The authors have created a sort of anti-Book of Virtues in this encyclopedic compendium of the ways and means of power.

Everyone wants power and everyone is in a constant duplicitous game to gain more power at the expense of others, according to Greene, a screenwriter and former editor at Esquire (Elffers, a book packager, designed the volume, with its attractive marginalia). We live today as courtiers once did in royal courts: we must appear civil while attempting to crush all those around us. This power game can be played well or poorly, and in these 48 laws culled from the history and wisdom of the world’s greatest power players are the rules that must be followed to win. These laws boil down to being as ruthless, selfish, manipulative, and deceitful as possible. Each law, however, gets its own chapter: “Conceal Your Intentions,” “Always Say Less Than Necessary,” “Pose as a Friend, Work as a Spy,” and so on. Each chapter is conveniently broken down into sections on what happened to those who transgressed or observed the particular law, the key elements in this law, and ways to defensively reverse this law when it’s used against you. Quotations in the margins amplify the lesson being taught.

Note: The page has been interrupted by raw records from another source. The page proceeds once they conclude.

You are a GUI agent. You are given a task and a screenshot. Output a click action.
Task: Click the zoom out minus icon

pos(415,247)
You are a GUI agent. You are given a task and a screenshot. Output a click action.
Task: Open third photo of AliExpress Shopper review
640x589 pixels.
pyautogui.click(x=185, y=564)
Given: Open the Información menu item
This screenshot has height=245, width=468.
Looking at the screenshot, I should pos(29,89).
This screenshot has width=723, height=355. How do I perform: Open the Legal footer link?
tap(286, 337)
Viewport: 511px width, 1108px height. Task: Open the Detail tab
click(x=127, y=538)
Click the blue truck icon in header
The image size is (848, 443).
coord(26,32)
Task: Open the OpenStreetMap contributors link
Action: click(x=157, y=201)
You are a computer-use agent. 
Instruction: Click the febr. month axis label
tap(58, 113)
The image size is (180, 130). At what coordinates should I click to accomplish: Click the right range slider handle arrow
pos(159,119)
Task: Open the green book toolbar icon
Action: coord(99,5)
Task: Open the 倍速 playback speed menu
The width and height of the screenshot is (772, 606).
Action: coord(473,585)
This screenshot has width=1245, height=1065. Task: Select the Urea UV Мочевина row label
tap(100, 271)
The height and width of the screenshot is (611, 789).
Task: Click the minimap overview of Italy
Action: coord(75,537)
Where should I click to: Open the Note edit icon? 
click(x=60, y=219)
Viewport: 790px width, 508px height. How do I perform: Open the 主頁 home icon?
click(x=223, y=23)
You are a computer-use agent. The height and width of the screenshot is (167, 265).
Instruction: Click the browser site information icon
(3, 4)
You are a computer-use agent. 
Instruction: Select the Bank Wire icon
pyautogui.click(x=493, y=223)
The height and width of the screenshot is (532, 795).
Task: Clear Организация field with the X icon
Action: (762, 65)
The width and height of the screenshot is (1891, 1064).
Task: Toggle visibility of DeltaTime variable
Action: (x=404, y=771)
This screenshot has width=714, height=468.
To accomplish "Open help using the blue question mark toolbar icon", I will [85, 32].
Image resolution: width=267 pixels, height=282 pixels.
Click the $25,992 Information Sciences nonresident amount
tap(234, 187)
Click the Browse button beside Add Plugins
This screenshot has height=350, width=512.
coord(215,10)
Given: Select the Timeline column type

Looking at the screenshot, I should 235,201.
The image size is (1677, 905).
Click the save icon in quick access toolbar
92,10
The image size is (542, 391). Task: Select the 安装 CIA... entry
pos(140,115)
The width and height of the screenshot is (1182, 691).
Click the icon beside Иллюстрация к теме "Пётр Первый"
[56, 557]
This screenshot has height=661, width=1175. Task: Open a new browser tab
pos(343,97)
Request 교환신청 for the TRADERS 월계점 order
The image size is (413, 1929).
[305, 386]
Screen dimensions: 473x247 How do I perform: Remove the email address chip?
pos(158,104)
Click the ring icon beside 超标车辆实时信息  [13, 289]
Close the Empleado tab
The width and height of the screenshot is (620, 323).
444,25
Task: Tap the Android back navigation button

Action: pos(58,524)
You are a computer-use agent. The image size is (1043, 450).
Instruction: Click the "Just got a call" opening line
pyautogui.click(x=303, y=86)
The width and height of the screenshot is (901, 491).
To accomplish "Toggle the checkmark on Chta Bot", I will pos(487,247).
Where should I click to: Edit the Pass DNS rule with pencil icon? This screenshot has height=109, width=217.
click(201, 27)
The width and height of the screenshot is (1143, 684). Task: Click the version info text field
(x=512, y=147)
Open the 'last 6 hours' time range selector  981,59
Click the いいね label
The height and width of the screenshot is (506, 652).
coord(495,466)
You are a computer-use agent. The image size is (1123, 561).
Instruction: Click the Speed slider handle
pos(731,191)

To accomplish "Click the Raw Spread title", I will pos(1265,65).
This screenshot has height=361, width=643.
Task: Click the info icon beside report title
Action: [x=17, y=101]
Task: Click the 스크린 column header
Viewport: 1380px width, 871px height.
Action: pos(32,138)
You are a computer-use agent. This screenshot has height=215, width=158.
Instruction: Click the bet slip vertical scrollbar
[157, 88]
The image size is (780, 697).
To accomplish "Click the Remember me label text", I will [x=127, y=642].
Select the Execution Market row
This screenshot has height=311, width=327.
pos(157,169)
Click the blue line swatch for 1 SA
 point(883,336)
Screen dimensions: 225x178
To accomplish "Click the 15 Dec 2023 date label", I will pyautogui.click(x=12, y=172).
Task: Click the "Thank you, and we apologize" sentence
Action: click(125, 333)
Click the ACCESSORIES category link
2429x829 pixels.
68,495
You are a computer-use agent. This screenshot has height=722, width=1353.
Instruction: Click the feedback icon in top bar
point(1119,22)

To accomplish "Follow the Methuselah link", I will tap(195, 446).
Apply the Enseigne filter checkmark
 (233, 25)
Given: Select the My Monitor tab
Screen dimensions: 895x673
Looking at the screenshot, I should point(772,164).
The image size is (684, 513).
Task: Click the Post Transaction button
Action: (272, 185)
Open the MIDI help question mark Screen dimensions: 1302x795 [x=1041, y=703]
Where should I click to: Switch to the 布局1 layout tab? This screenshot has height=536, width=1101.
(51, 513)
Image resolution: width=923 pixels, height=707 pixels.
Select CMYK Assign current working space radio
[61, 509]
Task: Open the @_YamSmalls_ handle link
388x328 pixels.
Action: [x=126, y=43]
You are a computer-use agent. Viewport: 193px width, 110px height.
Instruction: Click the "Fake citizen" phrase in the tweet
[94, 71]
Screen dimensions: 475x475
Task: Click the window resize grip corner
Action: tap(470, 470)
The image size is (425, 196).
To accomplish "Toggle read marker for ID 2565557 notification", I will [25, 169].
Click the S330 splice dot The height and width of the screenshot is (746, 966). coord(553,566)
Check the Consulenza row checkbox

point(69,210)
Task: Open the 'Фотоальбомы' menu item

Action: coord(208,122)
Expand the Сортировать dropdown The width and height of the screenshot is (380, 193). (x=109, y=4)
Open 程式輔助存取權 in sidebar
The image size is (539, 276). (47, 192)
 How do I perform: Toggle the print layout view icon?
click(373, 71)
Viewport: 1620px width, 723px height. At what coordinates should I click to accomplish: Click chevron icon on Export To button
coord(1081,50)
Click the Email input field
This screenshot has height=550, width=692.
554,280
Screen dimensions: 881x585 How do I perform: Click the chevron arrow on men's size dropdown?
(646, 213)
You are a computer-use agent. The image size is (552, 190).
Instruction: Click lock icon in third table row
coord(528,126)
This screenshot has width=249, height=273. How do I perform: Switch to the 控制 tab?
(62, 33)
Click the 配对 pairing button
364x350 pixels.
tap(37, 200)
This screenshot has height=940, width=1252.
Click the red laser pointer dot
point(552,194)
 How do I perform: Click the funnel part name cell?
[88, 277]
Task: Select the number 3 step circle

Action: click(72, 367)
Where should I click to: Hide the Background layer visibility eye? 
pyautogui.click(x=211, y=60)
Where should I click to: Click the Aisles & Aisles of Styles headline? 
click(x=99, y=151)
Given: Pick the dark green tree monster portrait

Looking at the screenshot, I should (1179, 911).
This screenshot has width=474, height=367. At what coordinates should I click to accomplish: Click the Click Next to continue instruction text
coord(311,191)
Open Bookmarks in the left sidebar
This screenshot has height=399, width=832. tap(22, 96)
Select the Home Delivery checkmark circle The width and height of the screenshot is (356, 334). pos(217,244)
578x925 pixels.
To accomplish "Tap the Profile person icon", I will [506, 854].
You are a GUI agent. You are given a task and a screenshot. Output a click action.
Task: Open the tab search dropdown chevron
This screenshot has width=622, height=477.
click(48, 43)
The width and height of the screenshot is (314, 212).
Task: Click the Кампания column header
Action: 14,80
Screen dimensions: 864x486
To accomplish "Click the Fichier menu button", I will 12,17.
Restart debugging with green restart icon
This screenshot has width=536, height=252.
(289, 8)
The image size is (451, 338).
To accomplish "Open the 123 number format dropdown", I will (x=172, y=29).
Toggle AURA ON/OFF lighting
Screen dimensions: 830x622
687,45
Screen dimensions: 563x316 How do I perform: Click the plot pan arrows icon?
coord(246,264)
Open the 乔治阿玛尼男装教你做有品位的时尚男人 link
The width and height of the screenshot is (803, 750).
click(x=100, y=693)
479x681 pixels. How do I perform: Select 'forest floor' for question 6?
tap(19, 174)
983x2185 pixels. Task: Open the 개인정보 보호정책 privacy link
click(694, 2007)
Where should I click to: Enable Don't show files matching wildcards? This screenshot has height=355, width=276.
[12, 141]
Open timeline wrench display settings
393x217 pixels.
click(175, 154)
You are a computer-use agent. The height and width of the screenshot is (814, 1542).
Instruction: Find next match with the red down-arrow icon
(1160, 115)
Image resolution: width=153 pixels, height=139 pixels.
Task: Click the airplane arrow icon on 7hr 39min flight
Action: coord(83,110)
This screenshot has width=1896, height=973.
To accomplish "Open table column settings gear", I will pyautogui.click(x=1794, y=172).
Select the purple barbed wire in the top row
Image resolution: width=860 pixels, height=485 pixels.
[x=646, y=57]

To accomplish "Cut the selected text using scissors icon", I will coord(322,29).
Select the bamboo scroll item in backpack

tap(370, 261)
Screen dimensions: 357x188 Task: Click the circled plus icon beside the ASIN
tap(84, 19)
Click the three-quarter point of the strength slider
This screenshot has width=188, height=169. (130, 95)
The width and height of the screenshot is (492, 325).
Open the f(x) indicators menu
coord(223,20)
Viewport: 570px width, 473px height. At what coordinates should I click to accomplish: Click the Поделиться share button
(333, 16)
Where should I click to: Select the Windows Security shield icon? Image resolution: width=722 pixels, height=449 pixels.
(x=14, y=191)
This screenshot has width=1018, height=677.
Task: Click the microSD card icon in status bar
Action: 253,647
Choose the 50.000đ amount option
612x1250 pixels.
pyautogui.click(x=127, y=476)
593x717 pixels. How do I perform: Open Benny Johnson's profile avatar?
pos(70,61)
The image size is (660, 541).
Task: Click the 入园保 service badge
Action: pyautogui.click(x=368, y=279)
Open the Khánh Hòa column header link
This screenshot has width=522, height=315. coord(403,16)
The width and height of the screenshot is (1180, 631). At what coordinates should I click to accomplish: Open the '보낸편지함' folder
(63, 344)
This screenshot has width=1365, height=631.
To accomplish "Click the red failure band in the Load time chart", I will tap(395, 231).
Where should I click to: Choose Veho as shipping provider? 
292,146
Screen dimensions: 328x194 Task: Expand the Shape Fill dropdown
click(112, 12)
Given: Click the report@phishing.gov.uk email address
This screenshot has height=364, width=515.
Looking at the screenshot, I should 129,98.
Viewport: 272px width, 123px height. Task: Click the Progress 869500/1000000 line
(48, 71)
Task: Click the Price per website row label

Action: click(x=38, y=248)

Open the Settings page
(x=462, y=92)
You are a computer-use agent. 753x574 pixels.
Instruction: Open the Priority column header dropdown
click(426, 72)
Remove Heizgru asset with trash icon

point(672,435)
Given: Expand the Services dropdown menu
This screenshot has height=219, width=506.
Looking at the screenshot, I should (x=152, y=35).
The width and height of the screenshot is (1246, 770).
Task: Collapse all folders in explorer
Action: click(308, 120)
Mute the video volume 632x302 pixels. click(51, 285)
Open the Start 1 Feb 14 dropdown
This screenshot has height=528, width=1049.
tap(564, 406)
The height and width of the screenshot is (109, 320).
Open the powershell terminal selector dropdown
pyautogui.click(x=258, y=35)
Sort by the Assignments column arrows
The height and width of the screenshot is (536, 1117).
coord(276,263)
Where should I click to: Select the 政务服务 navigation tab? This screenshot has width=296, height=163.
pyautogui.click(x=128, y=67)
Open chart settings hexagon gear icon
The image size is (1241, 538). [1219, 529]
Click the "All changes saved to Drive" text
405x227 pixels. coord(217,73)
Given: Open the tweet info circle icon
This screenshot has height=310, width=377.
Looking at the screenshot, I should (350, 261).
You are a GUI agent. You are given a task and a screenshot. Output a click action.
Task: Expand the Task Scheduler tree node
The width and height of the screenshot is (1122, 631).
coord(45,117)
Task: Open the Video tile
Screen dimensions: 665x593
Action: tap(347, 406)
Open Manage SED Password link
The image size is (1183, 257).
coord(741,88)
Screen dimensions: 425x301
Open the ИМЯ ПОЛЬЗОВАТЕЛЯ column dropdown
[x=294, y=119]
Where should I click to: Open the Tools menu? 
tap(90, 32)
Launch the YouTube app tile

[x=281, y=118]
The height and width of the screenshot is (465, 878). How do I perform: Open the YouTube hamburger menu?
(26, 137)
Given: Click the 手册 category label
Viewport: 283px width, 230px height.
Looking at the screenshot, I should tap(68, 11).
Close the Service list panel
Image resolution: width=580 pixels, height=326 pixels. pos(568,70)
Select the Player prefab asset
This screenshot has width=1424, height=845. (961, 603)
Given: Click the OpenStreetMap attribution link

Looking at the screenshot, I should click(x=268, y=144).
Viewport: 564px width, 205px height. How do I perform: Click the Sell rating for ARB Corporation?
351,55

While compelling in the way an auto accident might be, the book is simply nonsense. Rules often contradict each other. We are told, for instance, to “be conspicuous at all cost,” then told to “behave like others.” More seriously, Greene never really defines “power,” and he merely asserts, rather than offers evidence for, the Hobbesian world of all against all in which he insists we live. The world may be like this at times, but often it isn’t. To ask why this is so would be a far more useful project.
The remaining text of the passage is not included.